- **TESTO DI RIFERIMENTO**
# Ambrosini:"Calhanoglu tra i meno peggio per l'atteggiamento".



## admin (11 Gennaio 2020)

*Ambrosini:"Calhanoglu tra i meno peggio per l'atteggiamento".*

Ambrosini a Sky:"Calhanoglu al posto di Bonavenura? Io Calhanoglu l'ho sempre un pò difeso. A livello di atteggiamento è stato tra i meno peggio. Bonaventura arrivava da una lunga inattività. Jack è uno di quelli che si fa fatica a lasciarli indietro. E' uno di quelli che si prendono sempre le responsabilità".


----------



## diavoloINme (11 Gennaio 2020)

Admin ha scritto:


> Ambrosini a Sky:"Calhanoglu al posto di Bonavenura? Io Calhanoglu l'ho sempre un pò difeso. A livello di atteggiamento è stato tra i meno peggio. Bonaventura arrivava da una lunga inattività. Jack è uno di quelli che si fa fatica a lasciarli indietro. E' uno di quelli che si prendono sempre le responsabilità".

- **MATERIALE FORNITO**

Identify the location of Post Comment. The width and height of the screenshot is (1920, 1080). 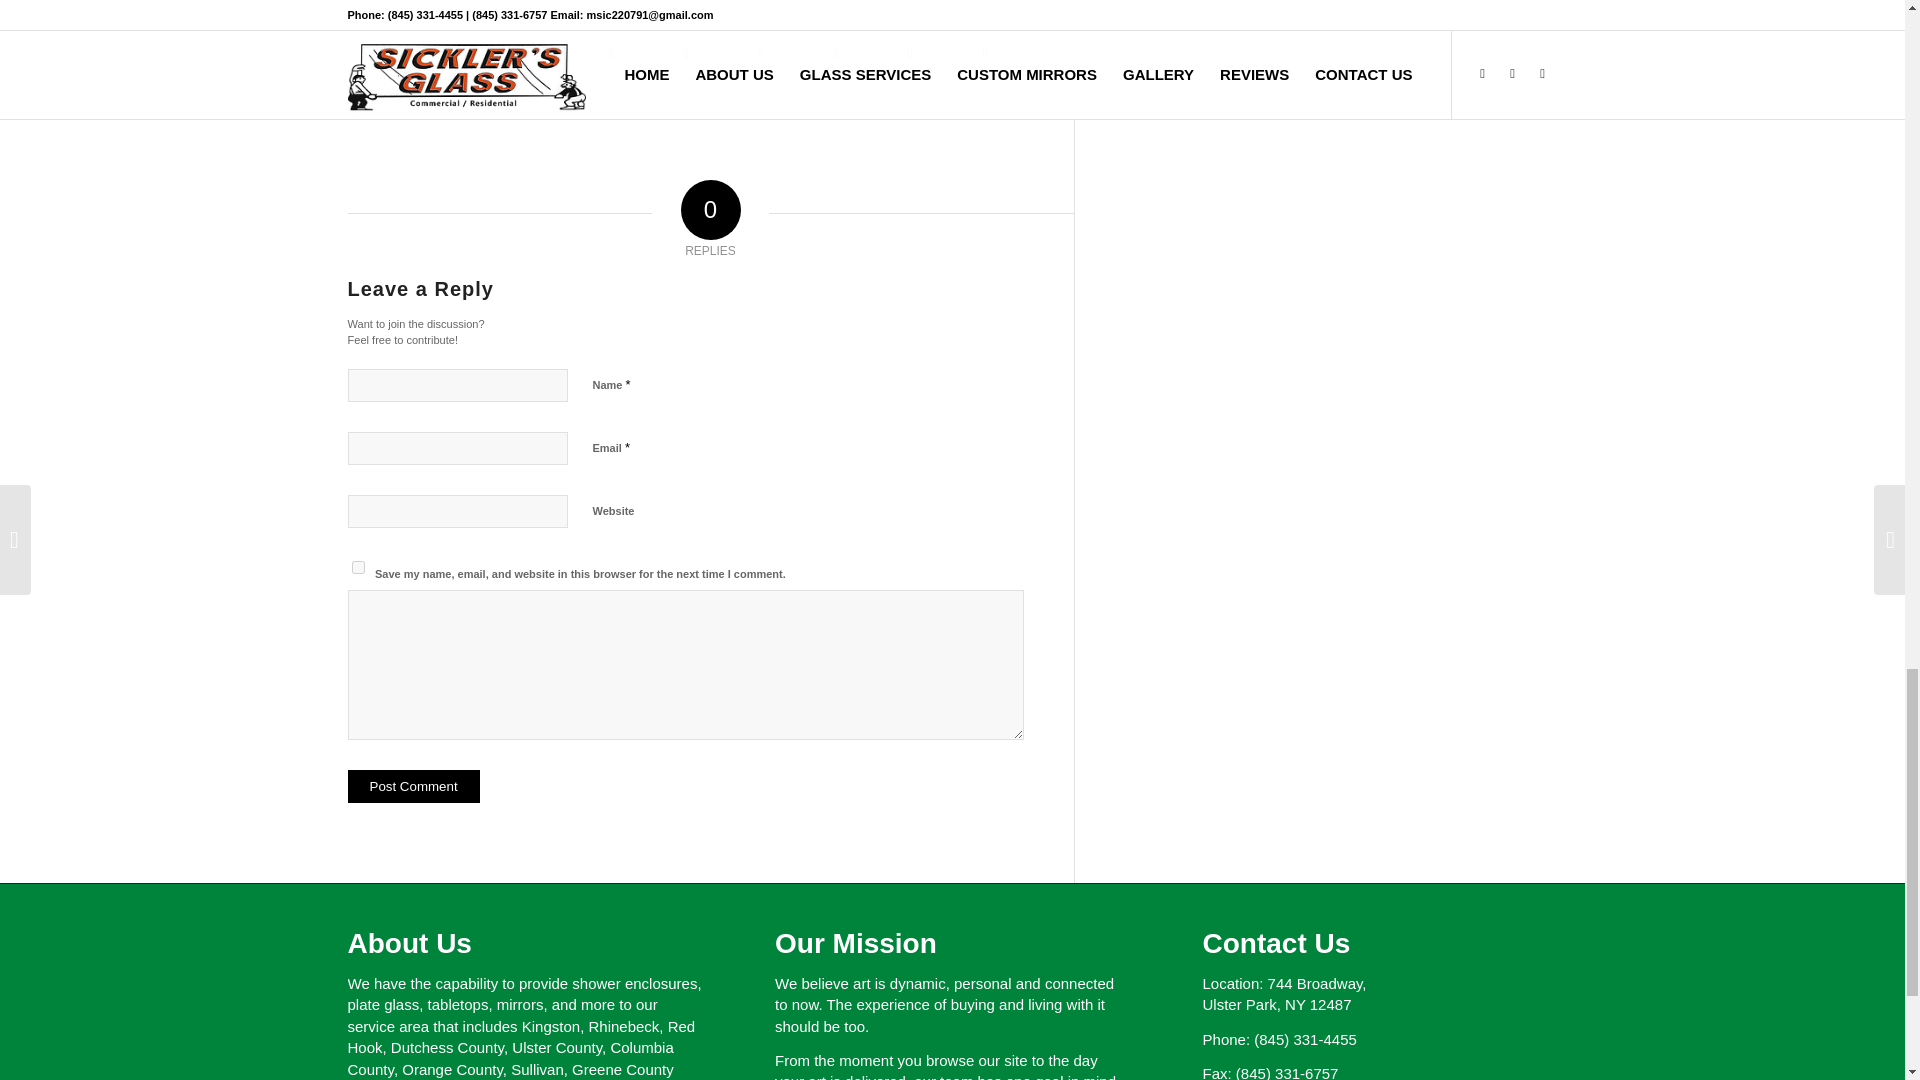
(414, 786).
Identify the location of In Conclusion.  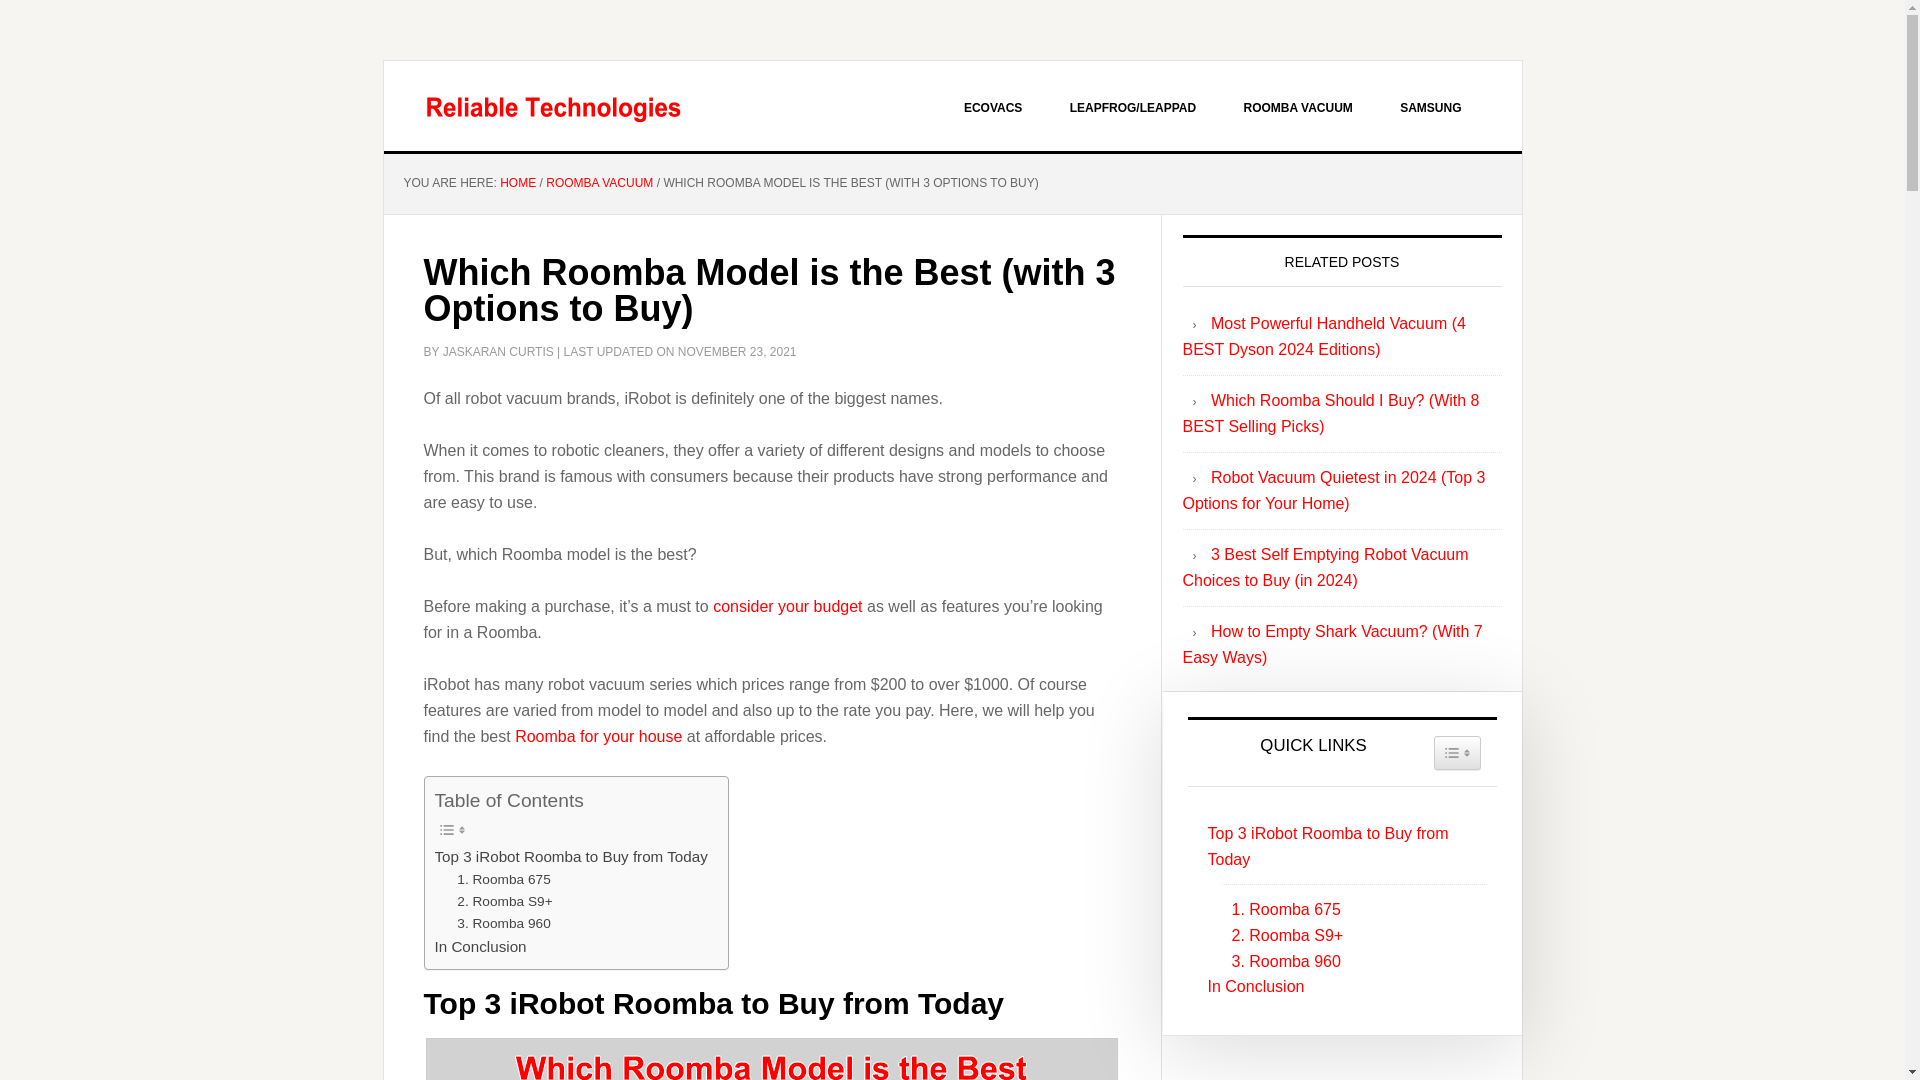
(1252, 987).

- **CONSEGNA**
Nella discussione su Ambrosini e Calhanoglu, da quale situazione arrivava Bonaventura? L'elenco proviene da una fonte diversa.

- **SOLUZIONE**
Bonaventura arrivava da una lunga inattività.